Apply for Document Management Associate at Novotech 2026. Check eligibility, responsibilities, TMF role, and application details for clinical research job.
Introduction
If you are interested in clinical research documentation and Trial Master File (TMF) management, this opportunity can help you build a strong foundation. The Document Management Associate at Novotech role offers hands-on experience in handling clinical trial documents, ensuring compliance with global regulatory standards. It is an excellent opportunity for candidates looking to grow in clinical operations and documentation management within a global CRO.
Job Overview
| Job Title | Document Management Associate (SDMA) |
|---|---|
| Company Name | Novotech |
| Location | Bengaluru, India |
| Employment Type | Full-Time |
| Department | Clinical Operations / TMF Management |
| Experience Required | Not specified (relevant experience preferred) |
| Education | Life Sciences / Pharmacy (preferred) |
| Salary | As per company standards |
Company Overview
Novotech is a global Contract Research Organization (CRO) that provides clinical development and scientific advisory services to pharmaceutical and biotechnology companies. Established in 1997, the company has expanded its presence across Asia-Pacific, the United States, and Europe. Novotech is known for its strong clinical expertise, collaborative work culture, and commitment to innovation in healthcare research.
Job Location & Employment Type
This is a full-time role based in Bengaluru, India. The position involves working closely with global clinical teams and supporting ongoing clinical trials.
Open Positions / Department Details
The role is part of the Clinical Operations team, focusing on Trial Master File (TMF) management.
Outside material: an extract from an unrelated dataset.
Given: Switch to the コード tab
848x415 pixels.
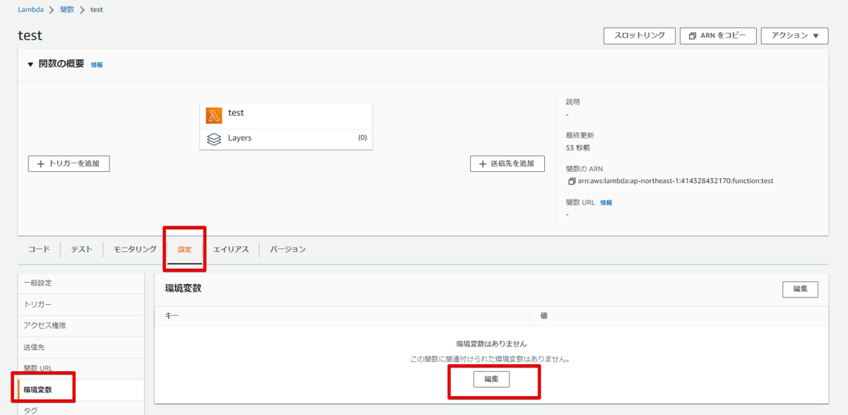Looking at the screenshot, I should 39,249.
The selected candidate will support documentation processes for clinical trials, ensuring compliance with regulatory standards such as ICH-GCP.
Key Roles & Responsibilities
- Manage and maintain Trial Master Files (TMF) in both electronic and paper formats
- Support clinical study teams in document management activities
- Ensure compliance with ICH-GCP guidelines and regulatory requirements
- Perform quality control (QC) reviews of clinical documents
- Coordinate with internal and external stakeholders for document collection and filing
- Maintain accuracy, completeness, and audit readiness of TMF
- Follow company SOPs and client-specific requirements
- Support ongoing clinical trials through effective documentation management
Eligibility Criteria
Education
- Degree in Life Sciences, Pharmacy, or related field (preferred)
Experience
- Relevant experience in clinical documentation or TMF management is an advantage
Skills Required
- Knowledge of clinical trial documentation and TMF processes
- Understanding of ICH-GCP guidelines
- Strong attention to detail and organizational skills
- Ability to manage multiple tasks and deadlines
- Good communication and teamwork skills
- Basic understanding of regulatory compliance
Salary & Benefits
- Salary: As per company standards
- Opportunity to work in a global CRO environment
- Exposure to international clinical trials and regulatory processes
- Professional development and training programs
- Flexible work culture and employee benefits
- Career growth in clinical research and operations
Selection Process
The selection process may include:
- Resume screening
- Technical or domain-specific interview
- HR discussion
How to Apply
Interested candidates can apply online through the official Novotech careers portal using the job ID mentioned in the listing.
Important Dates
- Candidates are encouraged to apply as soon as possible
Why Apply for This Job?
This role is highly beneficial for candidates looking to enter or grow in clinical research documentation. It provides exposure to Trial Master File management, which is a critical function in clinical trials. Working at Novotech allows you to collaborate with global teams, gain industry-relevant skills, and build a long-term career in clinical operations and regulatory compliance.
FAQs
1. Who can apply for this job?
Candidates with a background in Life Sciences or Pharmacy can apply.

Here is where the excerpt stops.